— START OF DOCUMENT PASSAGE —
# Ham Loaf Breakfast Fatty



## cramerfunk (Jul 27, 2011)

The only place I've ever heard of ham loaf is at Fareway Stores in Iowa. My coworkers think I'm weird cause I make em stop every time we roll through Sioux City. Not sure what ham loaf is,, I think its ground ham with a bit of pork added, all I know is its good.








Green peppers, onion hash browns all fried up in butter, let that cool a bit.







Tossed that stuff in a 1 gal ziploc with some cheese.







Packed that stuff real tight in a ziploc and folded it over a bit so it would fit in the hamloaf wrap. Tossed it in the freezer for a couple hours so it doesn't break up when i wrap it in the fatty.







The stuffing ready to roll.







Wrapped up and sprinkled with jeff's rub.







smoked in the MS 40 with AMNS bourban barrel dust.

Sliced and ready to eat. I had a friend over who also makes fattys and he said mine was the best ever... win.
— END OF DOCUMENT PASSAGE —
— START OF RECORDS FOR THE TASK —
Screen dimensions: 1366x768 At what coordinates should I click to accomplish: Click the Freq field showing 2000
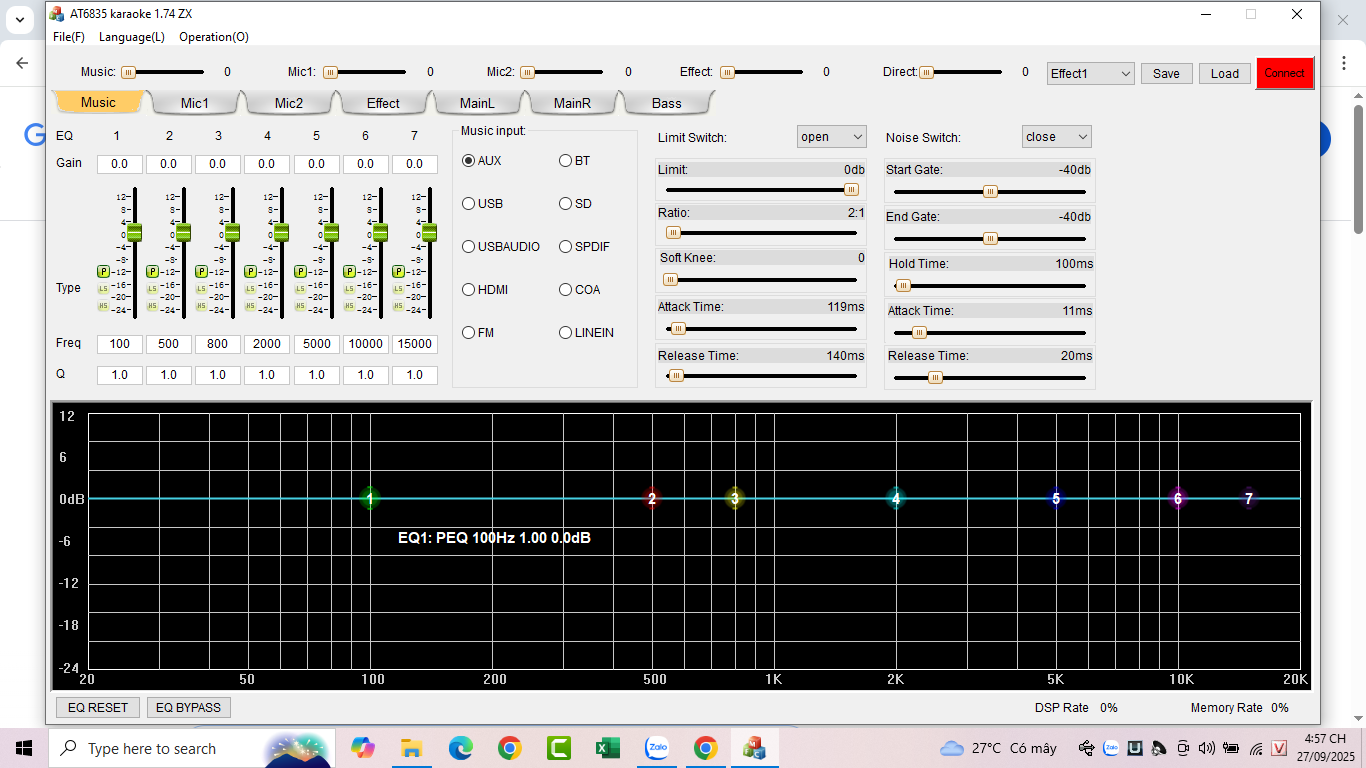[267, 344]
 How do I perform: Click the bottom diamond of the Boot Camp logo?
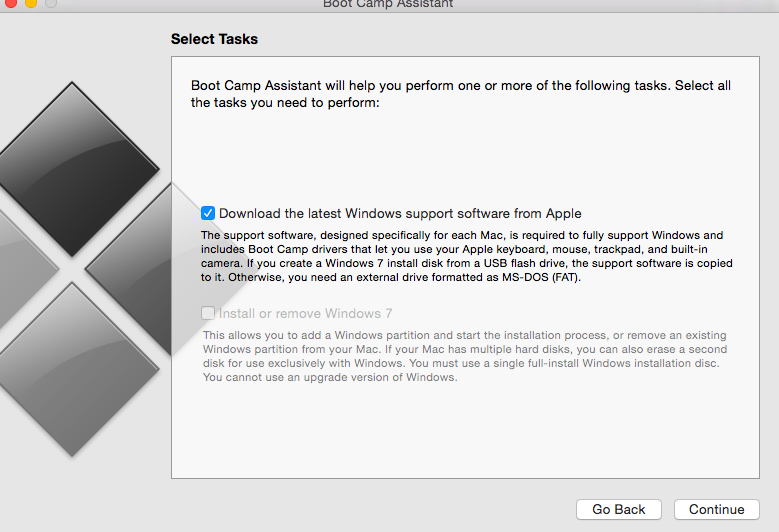click(x=73, y=369)
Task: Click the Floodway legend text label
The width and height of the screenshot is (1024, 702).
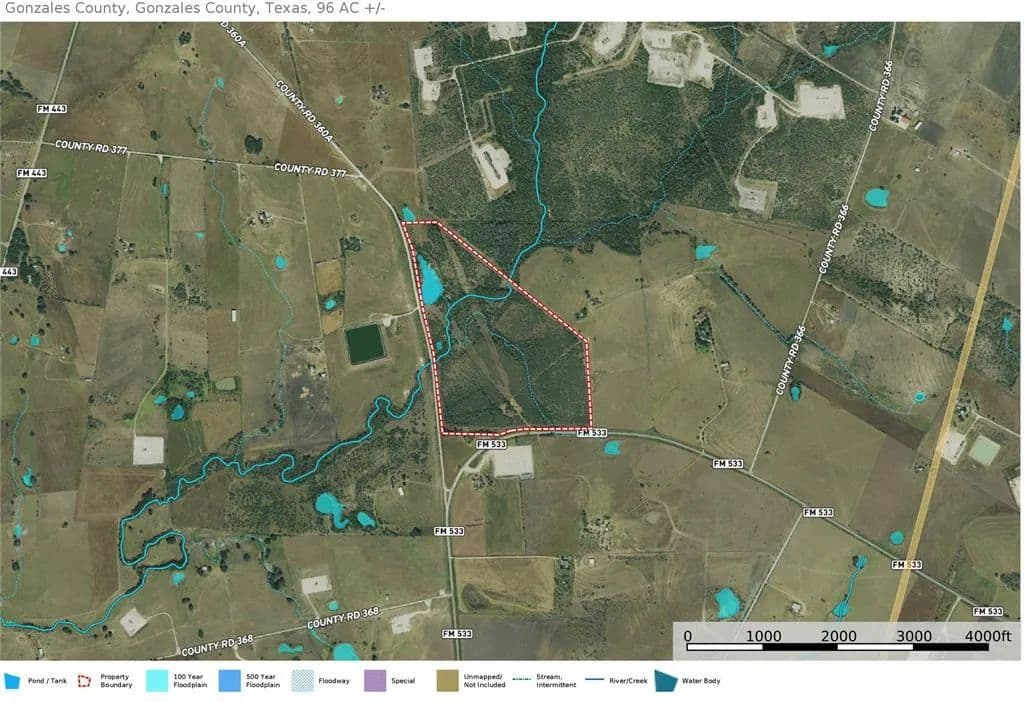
— END OF RECORDS FOR THE TASK —
THE TASKS:
• A. Can you convert the rows above, from the line containing "How do I perform: Click" through the end of the rows, both ends included, into a numbered list with blank lines and pictures left out?
• B. Can you carry on the ham loaf breakfast fatty post from where it stops?

ANSWERS FOR THE EXERCISE:
• A.
1.  How do I perform: Click the bottom diamond of the Boot Camp logo?
2. click(x=73, y=369)
3. Task: Click the Floodway legend text label
4. The width and height of the screenshot is (1024, 702).

• B.
----------



## jrod62 (Jul 27, 2011)

looks good , nice bacon wrap
	

	
	
		
		



		
		
	


	





r


----------



## meateater (Jul 27, 2011)

Looks great !


----------



## SmokinAl (Jul 28, 2011)

Nice job!

Looks delicious!


----------



## terry colwell (Jul 28, 2011)

Now thats how I like my bacon done,, nice and crisp, none of that mushy stuff for me,,, Looks great


----------



## smokinhusker (Jul 28, 2011)

Looks great and that's some nice crispy lookin bacon! MMMMMM. Never tried using it for a fatty. Is the ham loaf you use, premixed (with the eggs, crackers, seasonings, brown sugar) or is it just the ground ham and pork? What wood did you use to smoke it?

I grew up in Southern Ohio and we had ham loaf (homemade back then by my grandmothers) but they now have premixed in the supermarkets. Also found it premixed at a little mom and pop smokehouse/butcher shop north of Pittsburgh, PA. I now live in Colorado and they have no idea what it is here, so I make my own and glaze it with a brown sugar/pineapple juice, dijon mustard baked in the oven.


----------



## bigeyedavid (Jul 28, 2011)

Looking good from over the border


----------



## africanmeat (Jul 29, 2011)

Great job it looks yummy


----------



## alelover (Jul 29, 2011)

Looks great. Never heard of ham loaf. Sounds like a great use for it. That would be great with some scrambled eggs all thrown on a nice big kaiser roll.


----------



## jjwesley (Jul 30, 2011)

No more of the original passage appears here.